Editorial on the Research Topic
Autism spectrum disorder within neurodevelopmental disorders: Catching heterogeneity, specificity, and comorbidity in clinical phenotypes and neurobiological bases

Autism spectrum disorder (ASD) refers to a group of complex neurodevelopment disorders (NDDs) characterized by impaired social interaction and communication, and the occurrence of restricted interests and repetitive behaviors (APA, 2013). ASD is characterized by heterogeneity in terms of behavioral expression, onset, treatment-response, and comorbidities, along with heterogeneous genetic and neurobiological underpinnings (Lombardo et al., 2019). Although hinted at in pioneering descriptions by Kanner (1943) and later argued by Wing and Gould (1979), heterogeneity remains poorly defined. Therefore, to understand specific etiologies and inform individualized treatments, it is crucial to move away from the single entity toward addressing “heterogeneity” in ASD. In this frame, it is of utmost importance to keep in mind the “specificity” concept to differentiate ASD from other NDDs and enlarge knowledge about “comorbidity,” too.

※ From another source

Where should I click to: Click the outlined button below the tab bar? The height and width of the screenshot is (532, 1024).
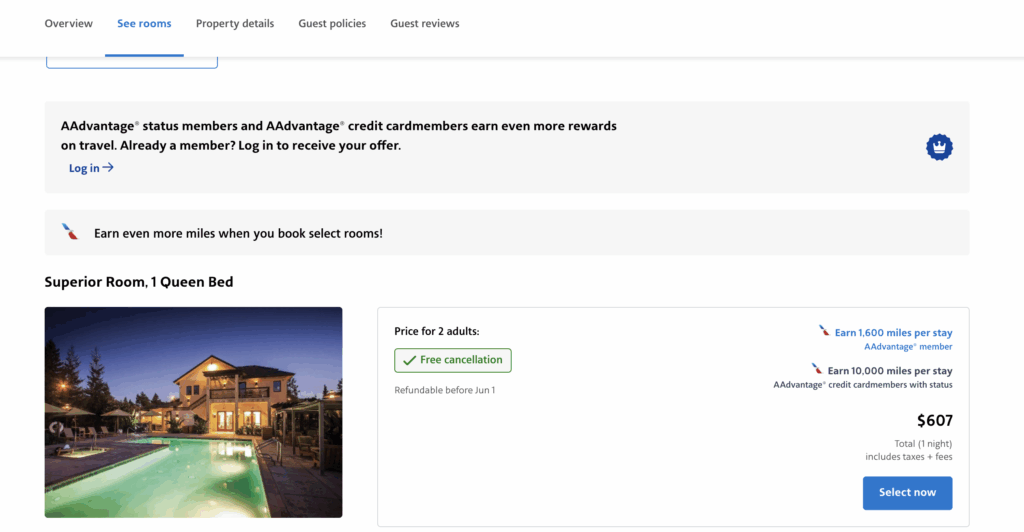pos(131,62)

Recent state-of-the-art neuroimaging and electrophysiological tools, combined with advanced person-centered analytical and computational approaches, allow our field to start addressing heterogeneity from genetic and neural, to clinical units of analysis. Recent developments have also suggested the importance of going beyond the Diagnostic and Statistical Manual of Mental Disorders (DSM-5) defined categorical boundaries and attempting to identify homogenous clinical subgroups across individuals.

From these statements derives the inspiring idea of creating the present Research Topic, in order to give a collection of contributions under the frame of “heterogeneity,” “specificity” and “comorbidity” at clinical and neurobiological levels toward a better understanding of etiology and treatment. Indeed, the scope of the Research Topic has been to shed light on ASD, either at the clinical or neurobiological level, keeping in mind the frame of NDDs. This multi-disciplinary effort aimed at bringing together contributions ranging from basic science to sophisticated latent variable modeling approaches to facilitate clarification of distinct aspects of clinical phenotype, thus paving the way to clinical translatability.

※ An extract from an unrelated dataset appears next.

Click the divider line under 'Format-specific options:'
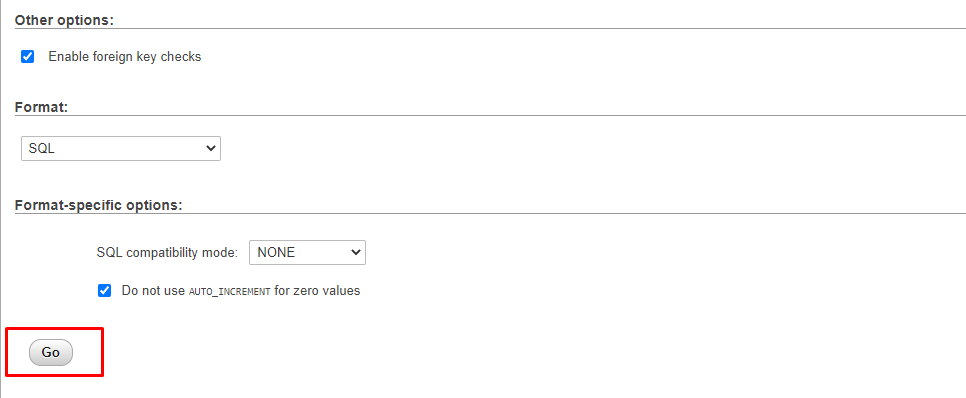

The Research Topic has been taken into consideration by several research groups and finally consists of 20 papers (2 review papers and 18 original studies). In this editorial, we will discuss different themes that we have identified across the contributions: (1) Genetic variations and biological implications; (2) Neuroimaging and electrophysiological application; and (3) Characterization of the clinical phenotype. We conclude with a discussion on future directions in the field.

Genetic variations and biological implications

As far as genetic variations and biological implications, it can be asserted that “synaptopathies”, involve disruption to genes expressed at the synapse and account for between 0.5 and 2% of autism cases. The Phelan McDermid Syndrome (PMS, also known as 22q13 deletion syndrome) and NRXN1 deletions (NRXN1ds) are two synaptopathies associated with autism. PMS often incorporates disruption to the SHANK3 gene, implicated in excitatory postsynaptic scaffolding, whereas the NRXN1 gene encodes neurexin-1, both implicated in trans-synaptic signaling in the brain.

Cooke et al. describe the Synaptic Gene (SynaG) study from the AIMS2-TRIALS project, which adopts a gene-first approach and comprehensively assesses these two syndromic forms of autism.

In the second paper focused on PMS, Isenstein et al., reported a habituation electrophysiological study (EEG-ERP) on PMS subjects to understand hyporesponsiveness in this clinical population. This study suggests that while neural response and habituation are generally preserved in PMS, genotypic and phenotypic characteristics may drive some variability.

Autism is often associated with potential risk factors that may alter the expression of certain receptors; for example, Liu et al., in a study of in vitro human neural progenitor cells, demonstrated that maternal diabetes may be correlated with the onset of ASD. Indeed, they showed that hyperglycemia, due to maternal diabetes, induces suppression of oxytocin receptors that contributes to social deficits in offspring, through a process of oxidative stress and epigenetic methylation.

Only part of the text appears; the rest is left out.